# 64 Muncie ID



## budro (Sep 11, 2016)

Hello to all again, Is there a date code on the 64 GTO Muncie? The Top cast # is 3851325 The patent # is 3088336 I can't upload my pic too big it says. While this is in the car I cant see if there are any numbers up higher. I found some chart online that shows no date code for for 64. Some say that back then people at the plant that assembled these cars didn't have a need to document every detail so what ever came down the line went in the car at the time. It was not until later years that they started the numbers match to the VIN thing. The other thing I read was if some folks claim they have a numbers matching 64 GTO then it is most likely not real. What do you folks think? I have a 64 Le Mans with some of the 64 GTO parts like the trans The stainless steering wheel and the rear end. All were claimed to be from a wrecked 64 GTO. IDK I got help on my trim tag here so maybe some body has the Knowledge I seek Thanks... Bud...


----------



## Grant1969 (Mar 15, 2014)

Casting: 3851325 Years: 1964 - 1965 Ratios: M20 2.56 1st , M21 2.20 1st

Serial numbers for Muncie 4 speeds always begin with the letter "P". P stands for Muncie Plant. Not for passenger car as some self proclaimed specialists may think. The serial number is a date code the transmission was built for a particular year. Serial numbers from 1963 to 1966 included only the month and day. P0101 would indicate January 1st.


----------



## Pinion head (Jan 3, 2015)

As mentioned, no way to tell if transmission is a '64 or '65 "325" case Muncie, best one can do is ck the stamped date code & make sure it precedes the build date of the car in question. 325 cases are not that hard to find if date is wrong or an er is busted off. On the early small pin "704" & "325" case Muncies, one needs to disassemble & to carefully examine. Often, the 7/8" cluster pin hole has stretched & so many times, a previous "rebuilder" has attempted to peen the pin hole with a punch trying to take up some slop. This was a major weakness of the early Muncies. Years ago, I had a local contact who we had properly machine the cluster pin hole out, with the proper taper, to accept the late '65-74 Muncie 1" diameter cluster pin. Would follow that up with correct later cluster gear & sliders. Basically creating a small output shaft Muncie 4 spd, same strength as the late '65-67 "010" case, or '660" case Muncie.


----------



## budro (Sep 11, 2016)

I have been all over the Trans while in the car and don't see any stamped numbers. Is there a spot that it would be that is standard to this trans? BTW I have had this car over 30 years so it was never taken apart while I have had it. No reason because it was in great shape and works great. Thanks for the replies... Bud...


----------



## shader (Sep 7, 2016)

budro,

Some info from my automotive archives-RE: Muncie four speed.
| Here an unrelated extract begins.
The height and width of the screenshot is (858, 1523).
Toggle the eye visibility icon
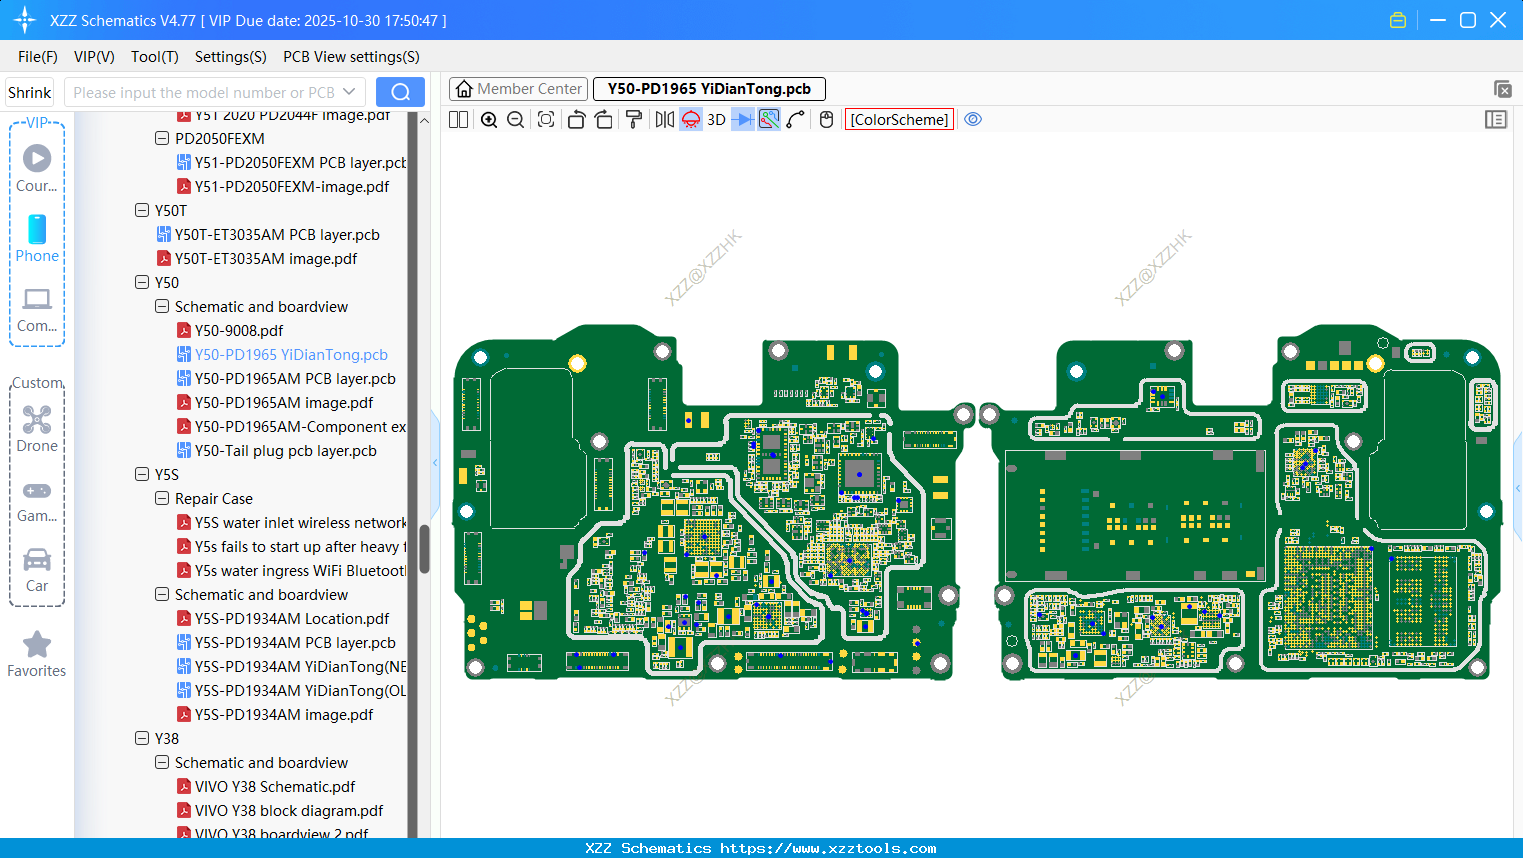pyautogui.click(x=973, y=120)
Paraphrasing: The 64 & 65 were the same. The only change to the 65 was moving the assembly date code to the rear face of the trans case (later example pic attached) so it could be easily read and entered as part of the new Chevy Protect-O-Plate program. It could not have been read in the old location (on the 64) as it was hidden by the shifter control levers. 

Not much more info is given, however since hidden by the shift levers it would seem the 64 date code is on the tail housing near the shifter mounting location. The other posts tell how the read the build date-the year was not used.

FYI, there was an early and a late 64 Muncie. Both used the same case, 3851325, and side cover, 3831707. The tail housing was 3846429, but early ones had a thin rib that ran the bottom of the housing and the later had wide rib. No date was given as to when the wide rib was put in use.


----------



## budro (Sep 11, 2016)

Thanks for the info. I will go and have another look to see what I find. I had trouble with up loading pic's. The error said too big so I might try to do some photo bucket to see if I can get it to work. It is always nice to see pic's...


----------